Large-N volume independence in conformal and confining gauge theories

TL;DR

This paper explores how large N gauge theories exhibit volume independence under certain conditions, allowing for simplified lattice studies and revealing phase structures in supersymmetric and QCD theories.

Contribution

It demonstrates that large N gauge theories maintain scale invariance and correlation lengths under compactification if center symmetry remains unbroken, extending volume independence to various theories.

Findings

Volume independence holds when center symmetry is unbroken.

Finite volume effects are suppressed by 1/N.

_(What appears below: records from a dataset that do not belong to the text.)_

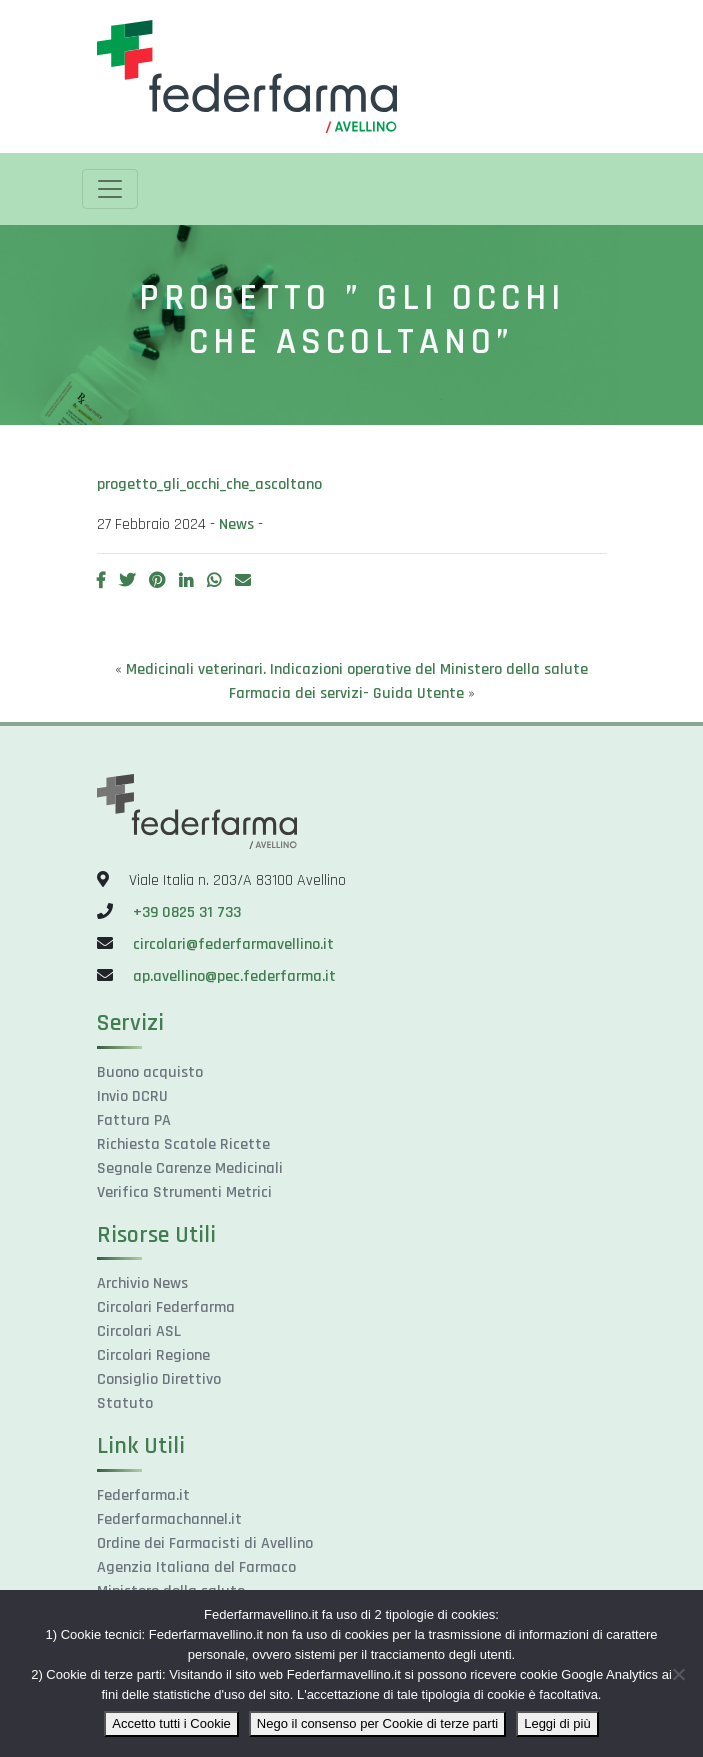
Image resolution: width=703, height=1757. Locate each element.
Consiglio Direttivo (159, 1379)
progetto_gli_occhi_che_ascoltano (209, 484)
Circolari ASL (139, 1331)
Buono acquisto (150, 1072)
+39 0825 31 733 (187, 912)
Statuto (125, 1403)
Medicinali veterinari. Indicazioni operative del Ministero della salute (357, 669)
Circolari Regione (153, 1355)
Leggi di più (557, 1723)
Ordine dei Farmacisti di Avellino (205, 1543)
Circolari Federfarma (166, 1307)
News (236, 524)
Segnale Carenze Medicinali (190, 1168)
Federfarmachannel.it (169, 1519)
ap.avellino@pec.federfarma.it (232, 976)
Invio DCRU (132, 1096)
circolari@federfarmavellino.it (233, 944)
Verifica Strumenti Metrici (184, 1192)
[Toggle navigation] (110, 189)
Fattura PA (134, 1120)
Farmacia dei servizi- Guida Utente (346, 693)
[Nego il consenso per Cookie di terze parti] (678, 1674)
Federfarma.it (143, 1495)
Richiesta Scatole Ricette (183, 1144)
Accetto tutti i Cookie (171, 1723)
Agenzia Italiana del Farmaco (196, 1567)
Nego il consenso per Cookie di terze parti (377, 1723)
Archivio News (142, 1283)
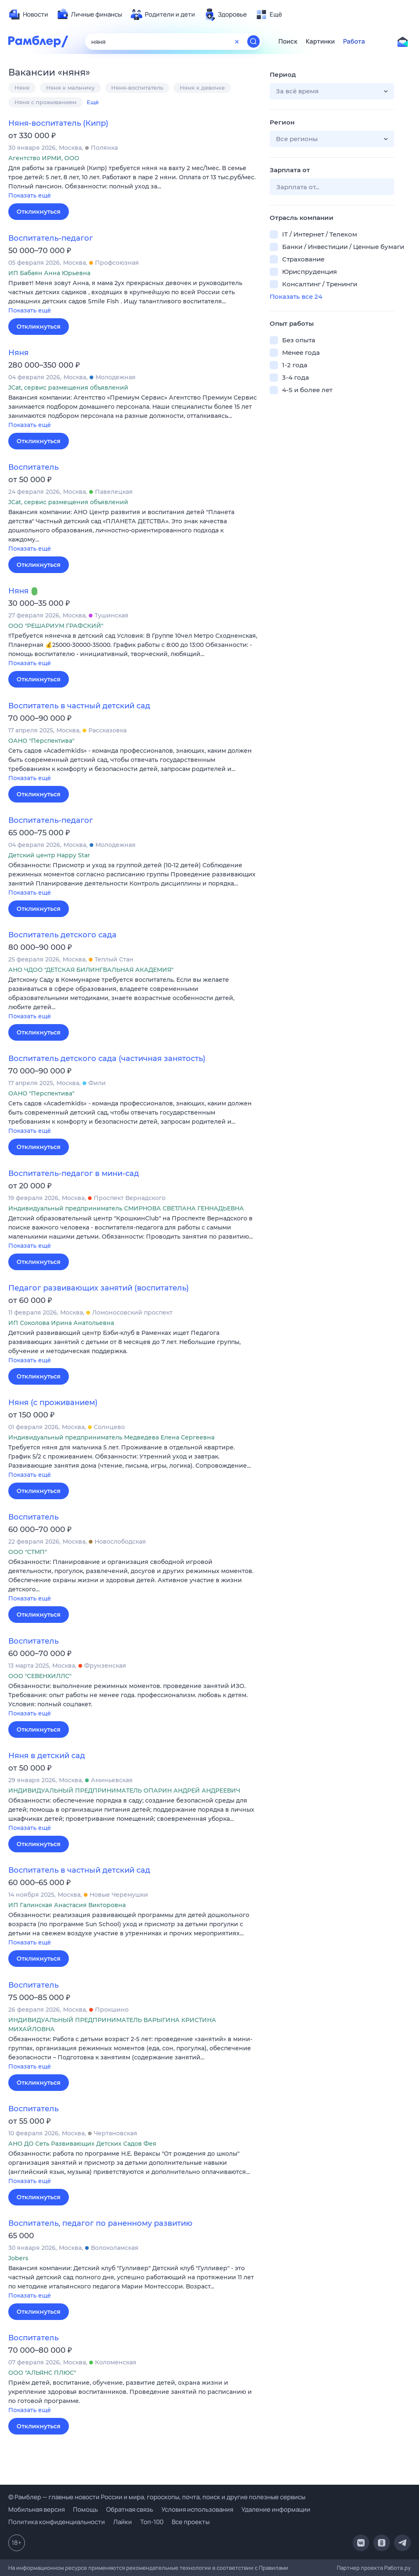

Lattice models can study phase boundaries with minimal volume.

Abstract

Consequences of large $N$ volume independence are examined in conformal and confining gauge theories. In the large $N$ limit, gauge theories compactified on $\R^{d-k} \times (S^1)^k$ are independent of the $S^1$ radii, provided the theory has unbroken center symmetry. In particular, this implies that a large $N$ gauge theory which, on $\R^d$, flows to an IR fixed point, retains the infinite correlation length and other scale invariant properties of the decompactified theory even when compactified on $\R^{d-k} \times (S^1)^k$. In other words, finite volume effects are $1/N$ suppressed. In lattice formulations of vector-like theories, this implies that numerical studies to determine the boundary between confined and conformal phases may be performed on one-site lattice models. In $N=4$ supersymmetric Yang-Mills theory, the center symmetry realization is a matter of choice: the theory on $\R^{4-k}\times (S^1)^k$ has a moduli space which contains points with all possible realizations of center symmetry. Large $N$ QCD with massive adjoint fermions and one or two compactified dimensions has a rich phase structure with an infinite number of phase transitions coalescing in the zero radius limit.